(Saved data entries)

>>>

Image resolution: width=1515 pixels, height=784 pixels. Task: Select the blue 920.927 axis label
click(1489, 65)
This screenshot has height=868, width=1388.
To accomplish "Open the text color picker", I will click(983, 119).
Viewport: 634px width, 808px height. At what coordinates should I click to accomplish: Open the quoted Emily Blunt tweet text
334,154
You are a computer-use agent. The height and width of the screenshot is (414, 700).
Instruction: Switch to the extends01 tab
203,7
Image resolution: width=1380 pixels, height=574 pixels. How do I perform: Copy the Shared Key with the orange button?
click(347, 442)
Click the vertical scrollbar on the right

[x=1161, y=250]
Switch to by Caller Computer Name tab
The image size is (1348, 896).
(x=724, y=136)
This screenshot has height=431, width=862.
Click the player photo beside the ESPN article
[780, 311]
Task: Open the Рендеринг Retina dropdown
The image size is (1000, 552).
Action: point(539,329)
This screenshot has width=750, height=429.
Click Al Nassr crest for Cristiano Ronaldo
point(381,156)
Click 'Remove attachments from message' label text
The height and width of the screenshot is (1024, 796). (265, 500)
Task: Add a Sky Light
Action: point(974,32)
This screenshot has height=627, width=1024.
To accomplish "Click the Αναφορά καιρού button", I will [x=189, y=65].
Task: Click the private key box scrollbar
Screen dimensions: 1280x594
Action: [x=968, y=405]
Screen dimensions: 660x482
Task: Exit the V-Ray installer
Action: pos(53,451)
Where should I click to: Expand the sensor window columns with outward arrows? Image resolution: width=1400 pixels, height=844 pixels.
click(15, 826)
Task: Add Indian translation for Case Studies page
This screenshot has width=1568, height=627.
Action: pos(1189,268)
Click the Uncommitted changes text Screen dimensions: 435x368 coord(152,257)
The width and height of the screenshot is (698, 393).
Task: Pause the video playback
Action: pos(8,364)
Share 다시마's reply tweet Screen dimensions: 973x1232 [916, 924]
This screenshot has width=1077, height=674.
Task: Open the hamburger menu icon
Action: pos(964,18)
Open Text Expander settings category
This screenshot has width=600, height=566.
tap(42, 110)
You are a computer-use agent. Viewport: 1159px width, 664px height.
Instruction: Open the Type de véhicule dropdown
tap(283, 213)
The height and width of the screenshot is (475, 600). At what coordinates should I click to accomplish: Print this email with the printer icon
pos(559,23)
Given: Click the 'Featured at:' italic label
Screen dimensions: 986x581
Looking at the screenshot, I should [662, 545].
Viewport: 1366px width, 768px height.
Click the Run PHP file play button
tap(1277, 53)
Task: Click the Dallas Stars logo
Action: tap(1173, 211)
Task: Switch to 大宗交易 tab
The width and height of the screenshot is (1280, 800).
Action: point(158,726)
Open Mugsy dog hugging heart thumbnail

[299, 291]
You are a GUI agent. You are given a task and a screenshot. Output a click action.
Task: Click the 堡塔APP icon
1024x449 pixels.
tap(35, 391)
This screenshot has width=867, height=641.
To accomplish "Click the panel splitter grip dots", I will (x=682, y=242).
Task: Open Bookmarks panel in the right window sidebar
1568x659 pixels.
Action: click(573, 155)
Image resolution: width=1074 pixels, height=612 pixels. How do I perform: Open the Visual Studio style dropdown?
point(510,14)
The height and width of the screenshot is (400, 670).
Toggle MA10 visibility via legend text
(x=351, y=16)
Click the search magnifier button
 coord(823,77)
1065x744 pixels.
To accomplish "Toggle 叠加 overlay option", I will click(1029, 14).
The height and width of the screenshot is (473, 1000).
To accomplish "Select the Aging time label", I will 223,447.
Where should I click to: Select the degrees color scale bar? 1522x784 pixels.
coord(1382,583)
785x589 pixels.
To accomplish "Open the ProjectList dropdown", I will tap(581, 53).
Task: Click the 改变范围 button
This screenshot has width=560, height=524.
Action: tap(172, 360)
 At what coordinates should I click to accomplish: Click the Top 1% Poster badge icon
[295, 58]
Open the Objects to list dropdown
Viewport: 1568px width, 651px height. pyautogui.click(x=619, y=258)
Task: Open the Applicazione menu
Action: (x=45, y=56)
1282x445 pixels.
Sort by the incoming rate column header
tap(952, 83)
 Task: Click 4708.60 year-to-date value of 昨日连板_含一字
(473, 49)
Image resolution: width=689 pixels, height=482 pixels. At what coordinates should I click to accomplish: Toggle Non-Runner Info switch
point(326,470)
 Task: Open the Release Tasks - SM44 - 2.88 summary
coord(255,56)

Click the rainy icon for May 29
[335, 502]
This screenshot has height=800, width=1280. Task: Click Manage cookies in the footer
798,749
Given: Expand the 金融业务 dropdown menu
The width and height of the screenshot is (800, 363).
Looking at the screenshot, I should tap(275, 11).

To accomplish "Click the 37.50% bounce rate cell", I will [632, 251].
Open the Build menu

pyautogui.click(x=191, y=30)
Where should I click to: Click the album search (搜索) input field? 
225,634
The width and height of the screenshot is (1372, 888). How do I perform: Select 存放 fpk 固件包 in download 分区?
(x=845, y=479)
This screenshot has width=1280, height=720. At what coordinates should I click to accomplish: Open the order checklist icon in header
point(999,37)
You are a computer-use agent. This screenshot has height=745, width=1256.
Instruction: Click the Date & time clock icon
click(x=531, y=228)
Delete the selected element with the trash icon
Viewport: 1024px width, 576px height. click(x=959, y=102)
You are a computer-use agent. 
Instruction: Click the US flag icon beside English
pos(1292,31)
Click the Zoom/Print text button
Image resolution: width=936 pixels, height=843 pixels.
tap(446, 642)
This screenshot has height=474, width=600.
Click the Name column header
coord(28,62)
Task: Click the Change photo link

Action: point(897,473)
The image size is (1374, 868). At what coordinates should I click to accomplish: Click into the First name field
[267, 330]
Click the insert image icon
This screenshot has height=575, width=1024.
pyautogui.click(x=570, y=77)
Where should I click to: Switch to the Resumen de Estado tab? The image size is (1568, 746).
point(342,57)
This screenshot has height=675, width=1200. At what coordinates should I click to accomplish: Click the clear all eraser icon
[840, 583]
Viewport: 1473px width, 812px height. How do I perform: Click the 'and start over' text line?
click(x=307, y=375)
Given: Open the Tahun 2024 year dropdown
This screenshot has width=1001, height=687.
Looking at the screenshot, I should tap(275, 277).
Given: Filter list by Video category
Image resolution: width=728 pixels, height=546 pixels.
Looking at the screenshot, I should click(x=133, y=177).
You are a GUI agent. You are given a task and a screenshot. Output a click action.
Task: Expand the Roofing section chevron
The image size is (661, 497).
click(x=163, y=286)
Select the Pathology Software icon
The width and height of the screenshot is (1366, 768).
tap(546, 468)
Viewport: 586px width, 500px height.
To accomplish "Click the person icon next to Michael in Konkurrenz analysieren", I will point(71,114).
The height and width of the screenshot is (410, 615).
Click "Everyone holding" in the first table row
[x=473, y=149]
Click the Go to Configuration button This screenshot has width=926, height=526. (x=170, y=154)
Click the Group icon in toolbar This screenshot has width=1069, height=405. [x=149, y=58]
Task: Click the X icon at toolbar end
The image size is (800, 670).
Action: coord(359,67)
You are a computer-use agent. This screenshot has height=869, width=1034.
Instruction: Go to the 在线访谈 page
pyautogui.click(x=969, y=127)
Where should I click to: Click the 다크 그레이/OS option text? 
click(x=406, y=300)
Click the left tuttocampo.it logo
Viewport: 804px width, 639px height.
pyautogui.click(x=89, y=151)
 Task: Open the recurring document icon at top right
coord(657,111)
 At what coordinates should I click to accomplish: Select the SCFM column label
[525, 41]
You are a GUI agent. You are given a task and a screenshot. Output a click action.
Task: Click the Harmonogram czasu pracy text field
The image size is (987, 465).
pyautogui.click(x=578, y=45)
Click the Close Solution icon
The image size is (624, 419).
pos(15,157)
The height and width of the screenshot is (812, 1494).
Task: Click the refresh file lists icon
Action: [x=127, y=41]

<<<

» Directions for this task
A single number is required: the count of lines in the records that include the string "agent".

» Result of the exercise
8